Mais pourquoi ? Les plus hautes autorités de l’Etat mobilisées ? Avant que de défaire la parole du RN, ils autorisent cette parole. Et cette autorisation suffit. Défaire les arguments n’a ensuite aucune importance. Au demeurant, au lendemain du débat avec Monsieur Attal, Monsieur Bardella montait encore dans les sondages.
Le RN n’est pas normalisable, il ne peut ni ne doit entrer dans le champ politique de l’acceptable. Le RN n’a rien perdu du matériau idéologique du FN : racisme, xénophobie, nationalisme identitaire…Toutes les thèses du RN se résument à des principes de haine – FN, RN, c’est dans le nom –, toutes les mesures promises se résument à des procédures d’exclusion et au credo selon lequel ces exclusions régleront tous les problèmes. Stratégie typique des fascismes.
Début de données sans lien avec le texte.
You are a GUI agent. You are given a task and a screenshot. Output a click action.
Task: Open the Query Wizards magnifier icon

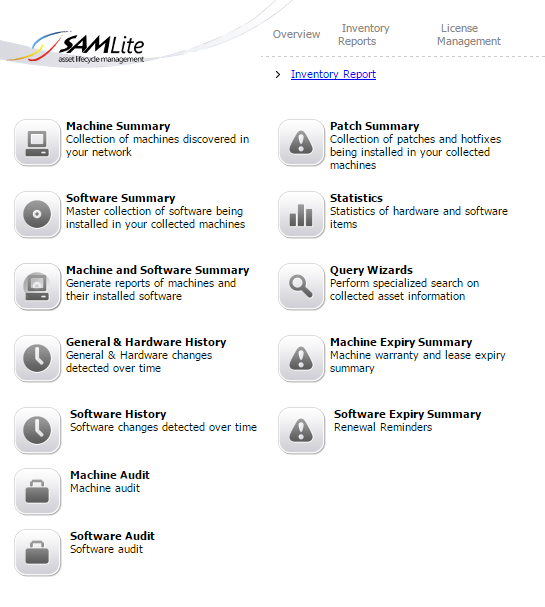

Ces thèses sont encore là dans le discours du RN, dans son programme, il suffit de le lire. Son tropisme poutinien n’est pas anecdotique, il relève de la vérité idéologique du RN. En outre, les tenants classiques de l’extrême-droite, GUD et autres, sont présents parmi les instances du RN et dans les cercles intimes des dirigeants. On le sait, cela a été abondamment documenté. Et pourtant, élection après élection, le vote RN est abondamment choisi.
Voilà ce qui est grave. Car le vote RN se fait en connaissance de cause. Il n’y a pas manipulation des foules, hystérie collective. Ce qui est encore plus dangereux. D’autant que le phénomène n’est pas français. La banalisation du RN s’inscrit dans un processus de banalisation plus large dont témoigne une astuce lexicale : Hongrie ou Italie, des régimes illibéraux, la tentation illibérale gagnant aussi les pays scandinaves, dit-on dans la presse. Illibéraux ? Ce sont des régimes fascisants que les circonstances peuvent rendre fascistes. Il faut appeler un chat un chat, invitait Sartre. Alors, disons-le : quelques décennies après le nazisme, un parti créé par des partisans français du nazisme caracole au sommet des intentions de vote.
Une phrase de mon enfance me hante : « Cela ne se fait pas ». Elle me hérissait enfant parce qu’elle était porteuse d’interdit et, adolescent, parce qu’elle exprimait un dogmatisme autoritaire dont je récusais la légitimité. En l’occurrence, employée dans le quotidien et pour défendre les bonnes manières, je persiste à m’en méfier. Mais elle m’intéresse par sa radicalité au service d’une candeur. Pas besoin d’explication. Cela voulait dire : si tu fais ceci ou cela, non seulement tu te mets en dehors de notre système mais tu en menaces l’existence. Et maintenant, je prends conscience d’une sagesse stratégique dans cette formule.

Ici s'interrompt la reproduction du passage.